§ Your instructions
If a record holds a picture, leave the picture out and restate everything else word for word.
━━━ Data for the task
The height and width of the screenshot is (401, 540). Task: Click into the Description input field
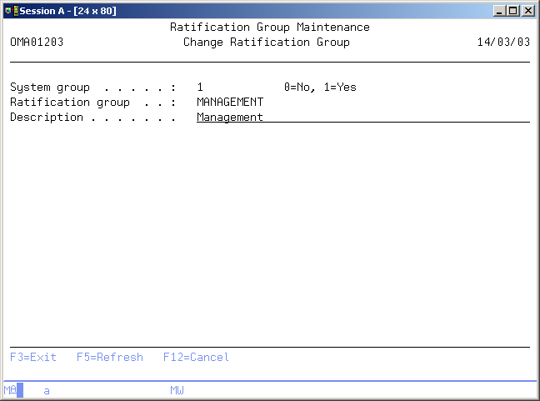(363, 118)
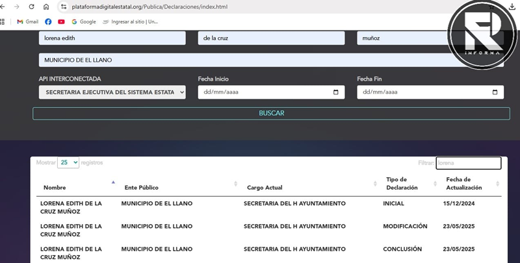Image resolution: width=520 pixels, height=263 pixels.
Task: Go to browser home page
Action: point(46,6)
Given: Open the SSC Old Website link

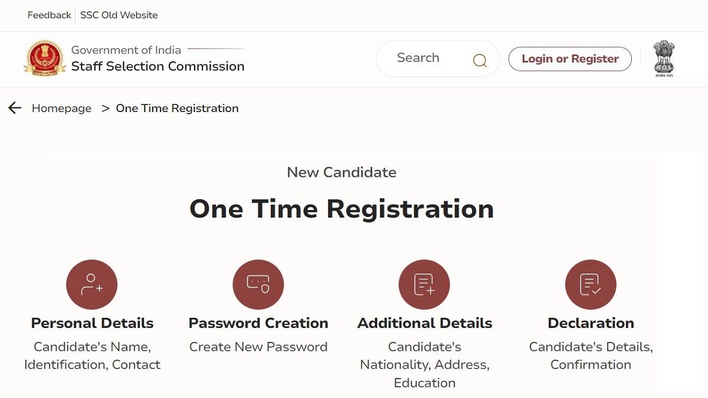Looking at the screenshot, I should click(x=119, y=15).
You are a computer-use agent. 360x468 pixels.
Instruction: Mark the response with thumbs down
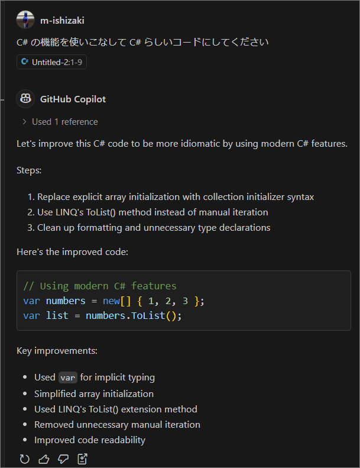click(63, 459)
━━━━━━
§ Your solution
The height and width of the screenshot is (401, 540). Task: Click into the Description input field
(363, 118)
Image resolution: width=520 pixels, height=263 pixels.
Task: Go to browser home page
Action: point(46,6)
Given: Open the SSC Old Website link

Looking at the screenshot, I should click(x=119, y=15).
You are a computer-use agent. 360x468 pixels.
Instruction: Mark the response with thumbs down
click(63, 459)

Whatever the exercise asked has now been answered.